▸ TESTO DI RIFERIMENTO:
“C’è una pista per moto [a Tel Aviv] dove abbiamo ricevuto l’addestramento. Ci hanno insegnato ad attaccare bombe magnetiche sulle auto in movimento e scappare velocemente. [...] Poi ci hanno dato delle bombe a orologeria con un timer che dovevamo attivare una volta attaccata la bomba. [...] Alla fine del corso di addestramento, ci hanno dato dei soldi e hanno organizzato il nostro ritorno [in Iran]”. Con queste parole Arash Kheradkish, uno dei tredici cittadini iraniani accusato di aver ucciso quattro scienziati nucleari e studiosi in Iran dal 2010 a oggi, ha raccontato il proprio coinvolgimento negli omicidi, in un video diffuso dalla televisione iraniana.
Il 10 gennaio del 2012, davanti l’università Allameh Tabatabai di Teheran, due persone su una moto si accostarono alla Peugeot 405 su cui viaggiava Mustafa Ahmadi-Roshan (32 anni e vicedirettore dell’ufficio commerciale dell’impianto di arricchimento dell’uranio di Natanz), attaccarono una bomba magnetica all’auto e fuggirono. Poco dopo l’ordigno esplose, uccidendo sul colpo lo scienziato, ferendo a morte l’autista e la guardia del corpo che si trovava nell’auto, e colpendo gravemente un passante. Tempo prima, il 29 settembre del 2010, altri motociclisti piazzarono due ordigni sotto le auto di Majid Shahriari, responsabile del progetto sui reattori nucleari, e Fereydoon Abbasi-Davani, uno dei più importanti specialisti iraniani nel settore dei laser utilizzati dal ministero della Difesa. Il primo morì nell’esplosione, mentre Abbasi-Davani riuscì a salvarsi e ora dirige l’Organizzazione atomica iraniana.
Nel video-confessione diffuso ieri appare anche Jamali Fashi, condannato e giustiziato a maggio scorso per l’omicidio del professore di fisica nucleare all’università di Teheran Massoud Ali Mohammadi, ucciso all’inizio del 2010 dall’esplosione di una moto-bomba mentre usciva dalla sua abitazione. La magistratura rilevò che Fashi aveva agito per conto del Mossad dietro il pagamento di 120mila dollari. Maziar Ebrahimi, un altro dei tredici accusati che appaiono nel video – otto uomini e cinque donne – spiega di essere stato “inviato in Israele per imparare a maneggiare gli esplosivi e di aver ricevuto addestramenti militari”. Segue la confessione di Behzad Abdoli, che racconta di essere “andato in Turchia e da lì aver preso una nave per andare a Cipro. E da lì per Israele, verso una piccola città vicino a Tel Aviv”.

Voci per individuare testo ed elementi
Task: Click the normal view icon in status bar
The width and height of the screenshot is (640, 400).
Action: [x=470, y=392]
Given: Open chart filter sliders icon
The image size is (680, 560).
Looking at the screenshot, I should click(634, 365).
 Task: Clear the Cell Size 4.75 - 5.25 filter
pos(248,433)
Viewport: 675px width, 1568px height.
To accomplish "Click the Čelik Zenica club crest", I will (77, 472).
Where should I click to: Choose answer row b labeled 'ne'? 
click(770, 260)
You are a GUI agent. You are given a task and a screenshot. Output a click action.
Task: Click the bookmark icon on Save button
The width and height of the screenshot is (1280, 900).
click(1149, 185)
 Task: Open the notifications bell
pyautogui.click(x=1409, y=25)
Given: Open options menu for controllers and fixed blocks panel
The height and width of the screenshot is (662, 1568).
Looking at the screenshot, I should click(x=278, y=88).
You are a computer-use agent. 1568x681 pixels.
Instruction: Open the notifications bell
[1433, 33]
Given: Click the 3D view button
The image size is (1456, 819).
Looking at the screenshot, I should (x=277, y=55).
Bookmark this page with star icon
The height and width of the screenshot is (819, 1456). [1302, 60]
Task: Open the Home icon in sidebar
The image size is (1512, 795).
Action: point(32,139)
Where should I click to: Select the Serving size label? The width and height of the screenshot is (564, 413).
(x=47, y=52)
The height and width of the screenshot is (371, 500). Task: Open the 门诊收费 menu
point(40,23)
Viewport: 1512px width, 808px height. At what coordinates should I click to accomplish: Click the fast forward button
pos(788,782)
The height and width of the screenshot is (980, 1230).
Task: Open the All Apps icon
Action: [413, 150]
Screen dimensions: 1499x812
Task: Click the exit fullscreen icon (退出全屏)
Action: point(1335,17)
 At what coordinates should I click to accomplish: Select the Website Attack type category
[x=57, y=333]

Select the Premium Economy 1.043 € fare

▸ ESERCIZI:
A. Puoi condensare in un elenco puntato il paragrafo del testo sugli scienziati nucleari iraniani uccisi che inizia con «Il 10 gennaio del 2012», conservandone i fatti principali?
B. Riprendi il testo sugli scienziati nucleari iraniani uccisi e proseguilo dopo la sua ultima frase.

▸ ESERCIZI SVOLTI:
A.
- 10 gennaio 2012, davanti all'università Allameh Tabatabai di Teheran: due persone in moto si accostano alla Peugeot 405 di Mustafa Ahmadi-Roshan, vi attaccano una bomba magnetica e fuggono. Ahmadi-Roshan aveva 32 anni ed era vicedirettore dell'ufficio commerciale dell'impianto di arricchimento dell'uranio di Natanz.
- L'esplosione uccide sul colpo lo scienziato, ferisce a morte l'autista e la guardia del corpo e colpisce gravemente un passante.
- 29 settembre 2010: altri motociclisti piazzano due ordigni sotto le auto di due persone:
  - Majid Shahriari, responsabile del progetto sui reattori nucleari;
  - Fereydoon Abbasi-Davani, tra i più importanti specialisti iraniani dei laser utilizzati dal ministero della Difesa.
- Shahriari muore nell'esplosione. Abbasi-Davani si salva e ora dirige l'Organizzazione atomica iraniana.

B.
La messa in onda del video delle confessioni degli arrestati, i quali spiegano anche di aver ricevuto ordini da “Washington e da Londra”, era stata annunciata nelle scorse settimane dal ministro dell’Intelligence iraniano, Heydar Moslehi, in occasione del primo anniversario della morte di Dariush Rezainejad, uno studente di ingegneria freddato da due killer in moto e inizialmente erroneamente identificato in Darioush Rezaei, un professore di fisica esperto di neutroni. Qualche settimana dopo la morte di Rezainejad, una fonte dei servizi segreti israeliani dichiarò al quotidiano tedesco Der Spiegel che l’omicidio era stata “la prima azione importante di Tamir Pardo”, il nuovo capo del Mossad subentrato a Dagan.
Qualche tempo dopo, un’inchiesta pubblicata a febbraio scorso dalla NBC News riportò diverse testimonianze, tra le quali anche le conferme di due funzionari Usa, che confermavano la mano israeliana dietro gli attacchi, attraverso anche la collaborazione dei Mujaheddin del Popolo (Mek), un’organizzazione di esuli iraniani anti-Teheran che in passato è stata protagonista di diversi attentati contro la Repubblica Islamica.
Nonostante le accuse delle autorità iraniane, sia il Mek che gli Usa hanno sempre negato con forza qualsiasi coinvolgimento nelle uccisioni degli scienziati. In precedenza fonti statunitensi hanno persino accusato il Mossad di essersi spacciato per la Cia per reclutare gruppi di terroristi sunniti (in particolare il famigerato Jundallah) contro Teheran. Da parte loro, come da prassi, gli israeliani non confermano né smentiscono il loro ruolo nelle “misteriose” morti tra gli scienziati iraniani, preferendo ribattere con maliziosa ambiguità alle domande in proposito.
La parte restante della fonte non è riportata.